Haar opvoedster liep op Jessica af en begeleidde haar naar de stoel naast degene waar zijzelf op had gezeten. ‘Je ouders zijn zaken gaan bespreken. Je weet wel over de slechte oogst van afgelopen jaren, maar je moet niet bang zijn, hoor, want wij hebben nog meer dan genoeg voedsel. Alleen de arme stakkers op de velden…’

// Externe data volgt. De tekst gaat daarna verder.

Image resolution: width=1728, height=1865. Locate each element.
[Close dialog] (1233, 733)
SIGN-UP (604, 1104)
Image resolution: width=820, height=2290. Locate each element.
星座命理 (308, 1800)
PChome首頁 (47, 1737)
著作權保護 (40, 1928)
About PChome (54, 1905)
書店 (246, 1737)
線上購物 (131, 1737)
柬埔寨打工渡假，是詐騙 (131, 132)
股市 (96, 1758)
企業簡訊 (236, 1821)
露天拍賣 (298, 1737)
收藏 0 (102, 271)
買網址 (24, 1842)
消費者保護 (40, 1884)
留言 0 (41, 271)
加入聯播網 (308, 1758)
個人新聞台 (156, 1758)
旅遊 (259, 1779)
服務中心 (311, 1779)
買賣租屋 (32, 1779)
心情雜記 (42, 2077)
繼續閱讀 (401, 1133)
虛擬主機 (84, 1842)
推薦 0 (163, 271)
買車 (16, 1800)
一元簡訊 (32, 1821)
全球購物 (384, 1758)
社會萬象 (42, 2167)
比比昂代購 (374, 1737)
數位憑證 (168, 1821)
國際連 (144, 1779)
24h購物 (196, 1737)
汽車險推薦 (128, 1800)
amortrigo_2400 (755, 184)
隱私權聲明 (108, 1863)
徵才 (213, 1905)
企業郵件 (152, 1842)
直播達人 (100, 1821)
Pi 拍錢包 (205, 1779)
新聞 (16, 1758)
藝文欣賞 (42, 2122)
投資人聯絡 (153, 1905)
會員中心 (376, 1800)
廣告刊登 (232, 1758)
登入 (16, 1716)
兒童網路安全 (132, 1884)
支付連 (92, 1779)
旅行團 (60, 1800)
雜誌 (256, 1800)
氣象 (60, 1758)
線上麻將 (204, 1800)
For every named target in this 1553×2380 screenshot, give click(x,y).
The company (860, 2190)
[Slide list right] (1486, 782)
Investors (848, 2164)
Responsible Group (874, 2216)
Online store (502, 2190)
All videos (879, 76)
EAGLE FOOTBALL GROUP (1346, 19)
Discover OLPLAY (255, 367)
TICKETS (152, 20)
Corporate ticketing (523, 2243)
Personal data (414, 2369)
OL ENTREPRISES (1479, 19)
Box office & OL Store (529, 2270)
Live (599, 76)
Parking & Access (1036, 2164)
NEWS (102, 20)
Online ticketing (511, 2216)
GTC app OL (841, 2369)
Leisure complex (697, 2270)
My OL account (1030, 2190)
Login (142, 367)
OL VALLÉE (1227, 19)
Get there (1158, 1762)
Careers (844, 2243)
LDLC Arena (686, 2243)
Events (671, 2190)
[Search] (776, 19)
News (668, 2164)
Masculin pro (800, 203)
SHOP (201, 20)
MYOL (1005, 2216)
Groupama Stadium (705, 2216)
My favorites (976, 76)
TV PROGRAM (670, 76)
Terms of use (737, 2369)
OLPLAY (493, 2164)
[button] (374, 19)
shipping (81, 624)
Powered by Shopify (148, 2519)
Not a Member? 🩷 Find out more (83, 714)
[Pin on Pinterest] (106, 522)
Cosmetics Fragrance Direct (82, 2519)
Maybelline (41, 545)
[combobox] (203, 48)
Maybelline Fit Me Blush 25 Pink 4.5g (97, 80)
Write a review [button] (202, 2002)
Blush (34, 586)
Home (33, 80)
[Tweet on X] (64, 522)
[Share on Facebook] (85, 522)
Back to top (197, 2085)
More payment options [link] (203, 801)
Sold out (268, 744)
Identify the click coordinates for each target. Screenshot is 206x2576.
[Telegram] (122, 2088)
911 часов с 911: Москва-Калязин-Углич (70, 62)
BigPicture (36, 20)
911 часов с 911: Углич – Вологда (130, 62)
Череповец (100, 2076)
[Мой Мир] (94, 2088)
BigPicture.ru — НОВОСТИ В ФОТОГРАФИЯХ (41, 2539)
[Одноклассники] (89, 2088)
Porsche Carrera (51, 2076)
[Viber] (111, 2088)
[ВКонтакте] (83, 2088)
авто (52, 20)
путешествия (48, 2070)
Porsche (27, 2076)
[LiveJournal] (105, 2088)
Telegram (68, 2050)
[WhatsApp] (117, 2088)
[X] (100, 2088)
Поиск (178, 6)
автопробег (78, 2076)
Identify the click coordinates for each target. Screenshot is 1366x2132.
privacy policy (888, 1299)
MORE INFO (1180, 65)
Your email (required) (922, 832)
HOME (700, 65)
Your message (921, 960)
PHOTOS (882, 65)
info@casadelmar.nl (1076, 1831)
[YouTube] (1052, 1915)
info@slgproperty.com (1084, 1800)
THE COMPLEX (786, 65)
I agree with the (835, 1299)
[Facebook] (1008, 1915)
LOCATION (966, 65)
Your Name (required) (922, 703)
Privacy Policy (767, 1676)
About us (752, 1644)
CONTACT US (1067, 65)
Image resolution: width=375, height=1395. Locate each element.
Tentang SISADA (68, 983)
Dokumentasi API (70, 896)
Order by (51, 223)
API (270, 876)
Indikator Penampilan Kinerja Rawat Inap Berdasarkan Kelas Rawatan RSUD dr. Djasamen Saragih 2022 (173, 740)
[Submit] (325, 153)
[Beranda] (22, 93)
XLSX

Jessica had geen zin om te luisteren, dus deed ze dat niet. Ze nam haar aangewezen plaats in en at de voorgeschotelde rijstpap zwijgend op. Délia brabbelde altijd maar door en telkens als Jessica haar over haar dromen wilde vertellen, riep ze het meisje een halt toe. Dat vond Jessica vervelend; ze had nergens iets te zeggen. Ze was jong en onbelangrijk. Gelukkig kon ze nog met die “arme stakkers op de velden” – waarmee Délia niet bedoelde dat ze medelijden met hen had, maar dat zij geen geld hadden – spelen. De jongens en meisjes accepteerden haar. Ze kon samen met hen in de modder stoeien en op de kippen jagen. Met hen kon Jess de gekste dingen fantaseren, écht praten (en niet alleen luisteren) en nog zoveel meer! De boeren waren misschien arm en niet goed onderricht, zij wisten wel meer over mensen en hoe je met hen om moest gaan.
Tijdens het eten, kwam de blonde Elfriede – dat was Jennifers voogd – even binnen. Ze passeerde slechts, liep door naar de keuken en passeerde dan weer met een kar, waarop wat eten lag. Jess’ zus at dus op haar kamer.